## What the task asks
Reproduce every one of the records below, line for line, without changing anything.
• • • • •
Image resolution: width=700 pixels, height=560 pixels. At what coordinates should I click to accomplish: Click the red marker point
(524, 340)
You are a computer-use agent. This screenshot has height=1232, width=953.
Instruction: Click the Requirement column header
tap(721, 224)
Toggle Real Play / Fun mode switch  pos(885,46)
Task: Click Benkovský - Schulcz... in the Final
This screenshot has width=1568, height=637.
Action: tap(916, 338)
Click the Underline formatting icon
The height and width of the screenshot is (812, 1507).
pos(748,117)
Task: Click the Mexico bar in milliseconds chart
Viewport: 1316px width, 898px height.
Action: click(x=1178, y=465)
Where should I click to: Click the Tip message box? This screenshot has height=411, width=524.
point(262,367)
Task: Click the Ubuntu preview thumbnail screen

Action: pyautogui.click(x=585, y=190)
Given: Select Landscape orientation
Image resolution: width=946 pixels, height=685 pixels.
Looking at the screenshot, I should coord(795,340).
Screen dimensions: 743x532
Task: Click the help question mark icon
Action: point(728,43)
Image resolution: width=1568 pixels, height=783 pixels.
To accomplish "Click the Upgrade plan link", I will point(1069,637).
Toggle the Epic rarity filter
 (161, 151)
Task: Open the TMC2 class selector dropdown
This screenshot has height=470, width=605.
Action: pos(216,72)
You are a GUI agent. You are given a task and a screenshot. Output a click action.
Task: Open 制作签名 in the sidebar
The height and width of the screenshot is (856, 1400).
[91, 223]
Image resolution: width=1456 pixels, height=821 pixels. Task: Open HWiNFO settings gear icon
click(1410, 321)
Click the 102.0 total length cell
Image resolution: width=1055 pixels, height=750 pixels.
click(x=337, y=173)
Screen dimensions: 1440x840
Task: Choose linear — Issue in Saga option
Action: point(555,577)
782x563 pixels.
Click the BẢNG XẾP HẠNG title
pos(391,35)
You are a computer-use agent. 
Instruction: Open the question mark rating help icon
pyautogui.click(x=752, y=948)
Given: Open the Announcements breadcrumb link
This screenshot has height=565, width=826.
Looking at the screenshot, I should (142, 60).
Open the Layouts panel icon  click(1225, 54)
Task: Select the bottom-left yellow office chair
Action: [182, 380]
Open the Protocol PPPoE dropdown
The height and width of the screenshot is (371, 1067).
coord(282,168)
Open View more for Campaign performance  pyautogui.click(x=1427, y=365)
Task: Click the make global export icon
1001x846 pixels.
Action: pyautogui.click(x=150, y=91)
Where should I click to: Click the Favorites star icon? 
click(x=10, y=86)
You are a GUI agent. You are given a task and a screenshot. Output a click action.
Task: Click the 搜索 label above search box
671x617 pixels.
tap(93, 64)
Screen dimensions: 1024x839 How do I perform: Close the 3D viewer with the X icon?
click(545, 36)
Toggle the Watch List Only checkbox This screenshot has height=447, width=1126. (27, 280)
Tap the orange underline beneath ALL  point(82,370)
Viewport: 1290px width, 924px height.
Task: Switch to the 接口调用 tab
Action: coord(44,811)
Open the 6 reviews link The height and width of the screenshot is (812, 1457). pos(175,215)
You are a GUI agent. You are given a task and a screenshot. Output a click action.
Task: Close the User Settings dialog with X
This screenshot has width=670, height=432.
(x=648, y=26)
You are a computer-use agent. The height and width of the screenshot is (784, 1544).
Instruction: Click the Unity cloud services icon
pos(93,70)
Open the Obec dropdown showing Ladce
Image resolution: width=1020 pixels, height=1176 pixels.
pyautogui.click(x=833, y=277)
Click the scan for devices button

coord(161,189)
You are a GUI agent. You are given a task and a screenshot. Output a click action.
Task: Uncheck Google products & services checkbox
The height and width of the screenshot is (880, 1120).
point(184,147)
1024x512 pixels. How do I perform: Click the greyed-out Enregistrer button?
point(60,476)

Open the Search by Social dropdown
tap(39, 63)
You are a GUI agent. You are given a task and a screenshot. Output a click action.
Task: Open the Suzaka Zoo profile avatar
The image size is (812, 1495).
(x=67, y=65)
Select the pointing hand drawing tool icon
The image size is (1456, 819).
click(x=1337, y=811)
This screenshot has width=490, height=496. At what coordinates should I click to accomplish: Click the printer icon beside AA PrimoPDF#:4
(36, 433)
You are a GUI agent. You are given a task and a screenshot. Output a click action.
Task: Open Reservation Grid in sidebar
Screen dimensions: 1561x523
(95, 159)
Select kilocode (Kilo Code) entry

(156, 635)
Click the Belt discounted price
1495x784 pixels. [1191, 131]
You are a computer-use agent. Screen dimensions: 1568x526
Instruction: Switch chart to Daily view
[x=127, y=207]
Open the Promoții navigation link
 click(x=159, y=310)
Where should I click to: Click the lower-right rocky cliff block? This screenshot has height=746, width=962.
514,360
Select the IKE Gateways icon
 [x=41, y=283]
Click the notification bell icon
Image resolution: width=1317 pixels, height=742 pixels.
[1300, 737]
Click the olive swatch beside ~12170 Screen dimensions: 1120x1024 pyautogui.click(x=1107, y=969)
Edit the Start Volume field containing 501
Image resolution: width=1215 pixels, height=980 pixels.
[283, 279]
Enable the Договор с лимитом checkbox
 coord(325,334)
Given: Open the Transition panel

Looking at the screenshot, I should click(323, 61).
• • • • •
## Full output
Image resolution: width=700 pixels, height=560 pixels. At what coordinates should I click to accomplish: Click the red marker point
(524, 340)
You are a computer-use agent. This screenshot has height=1232, width=953.
Instruction: Click the Requirement column header
tap(721, 224)
Toggle Real Play / Fun mode switch  pos(885,46)
Task: Click Benkovský - Schulcz... in the Final
This screenshot has width=1568, height=637.
Action: tap(916, 338)
Click the Underline formatting icon
The height and width of the screenshot is (812, 1507).
pos(748,117)
Task: Click the Mexico bar in milliseconds chart
Viewport: 1316px width, 898px height.
Action: click(x=1178, y=465)
Where should I click to: Click the Tip message box? This screenshot has height=411, width=524.
point(262,367)
Task: Click the Ubuntu preview thumbnail screen

Action: pyautogui.click(x=585, y=190)
Given: Select Landscape orientation
Image resolution: width=946 pixels, height=685 pixels.
Looking at the screenshot, I should coord(795,340).
Screen dimensions: 743x532
Task: Click the help question mark icon
Action: point(728,43)
Image resolution: width=1568 pixels, height=783 pixels.
To accomplish "Click the Upgrade plan link", I will point(1069,637).
Toggle the Epic rarity filter
 (161, 151)
Task: Open the TMC2 class selector dropdown
This screenshot has height=470, width=605.
Action: pos(216,72)
You are a GUI agent. You are given a task and a screenshot. Output a click action.
Task: Open 制作签名 in the sidebar
The height and width of the screenshot is (856, 1400).
[91, 223]
Image resolution: width=1456 pixels, height=821 pixels. Task: Open HWiNFO settings gear icon
click(1410, 321)
Click the 102.0 total length cell
Image resolution: width=1055 pixels, height=750 pixels.
click(x=337, y=173)
Screen dimensions: 1440x840
Task: Choose linear — Issue in Saga option
Action: point(555,577)
782x563 pixels.
Click the BẢNG XẾP HẠNG title
pos(391,35)
You are a computer-use agent. 
Instruction: Open the question mark rating help icon
pyautogui.click(x=752, y=948)
Given: Open the Announcements breadcrumb link
This screenshot has height=565, width=826.
Looking at the screenshot, I should (142, 60).
Open the Layouts panel icon  click(1225, 54)
Task: Select the bottom-left yellow office chair
Action: [182, 380]
Open the Protocol PPPoE dropdown
The height and width of the screenshot is (371, 1067).
coord(282,168)
Open View more for Campaign performance  pyautogui.click(x=1427, y=365)
Task: Click the make global export icon
1001x846 pixels.
Action: pyautogui.click(x=150, y=91)
Where should I click to: Click the Favorites star icon? 
click(x=10, y=86)
You are a GUI agent. You are given a task and a screenshot. Output a click action.
Task: Click the 搜索 label above search box
671x617 pixels.
tap(93, 64)
Screen dimensions: 1024x839 How do I perform: Close the 3D viewer with the X icon?
click(545, 36)
Toggle the Watch List Only checkbox This screenshot has height=447, width=1126. (27, 280)
Tap the orange underline beneath ALL  point(82,370)
Viewport: 1290px width, 924px height.
Task: Switch to the 接口调用 tab
Action: coord(44,811)
Open the 6 reviews link The height and width of the screenshot is (812, 1457). pos(175,215)
You are a GUI agent. You are given a task and a screenshot. Output a click action.
Task: Close the User Settings dialog with X
This screenshot has width=670, height=432.
(x=648, y=26)
You are a computer-use agent. The height and width of the screenshot is (784, 1544).
Instruction: Click the Unity cloud services icon
pos(93,70)
Open the Obec dropdown showing Ladce
Image resolution: width=1020 pixels, height=1176 pixels.
pyautogui.click(x=833, y=277)
Click the scan for devices button

coord(161,189)
You are a GUI agent. You are given a task and a screenshot. Output a click action.
Task: Uncheck Google products & services checkbox
The height and width of the screenshot is (880, 1120).
point(184,147)
1024x512 pixels. How do I perform: Click the greyed-out Enregistrer button?
point(60,476)

Open the Search by Social dropdown
tap(39, 63)
You are a GUI agent. You are given a task and a screenshot. Output a click action.
Task: Open the Suzaka Zoo profile avatar
The image size is (812, 1495).
(x=67, y=65)
Select the pointing hand drawing tool icon
The image size is (1456, 819).
click(x=1337, y=811)
This screenshot has width=490, height=496. At what coordinates should I click to accomplish: Click the printer icon beside AA PrimoPDF#:4
(36, 433)
You are a GUI agent. You are given a task and a screenshot. Output a click action.
Task: Open Reservation Grid in sidebar
Screen dimensions: 1561x523
(95, 159)
Select kilocode (Kilo Code) entry

(156, 635)
Click the Belt discounted price
1495x784 pixels. [1191, 131]
You are a computer-use agent. Screen dimensions: 1568x526
Instruction: Switch chart to Daily view
[x=127, y=207]
Open the Promoții navigation link
 click(x=159, y=310)
Where should I click to: Click the lower-right rocky cliff block? This screenshot has height=746, width=962.
514,360
Select the IKE Gateways icon
 [x=41, y=283]
Click the notification bell icon
Image resolution: width=1317 pixels, height=742 pixels.
[1300, 737]
Click the olive swatch beside ~12170 Screen dimensions: 1120x1024 pyautogui.click(x=1107, y=969)
Edit the Start Volume field containing 501
Image resolution: width=1215 pixels, height=980 pixels.
[283, 279]
Enable the Договор с лимитом checkbox
 coord(325,334)
Given: Open the Transition panel

Looking at the screenshot, I should click(323, 61).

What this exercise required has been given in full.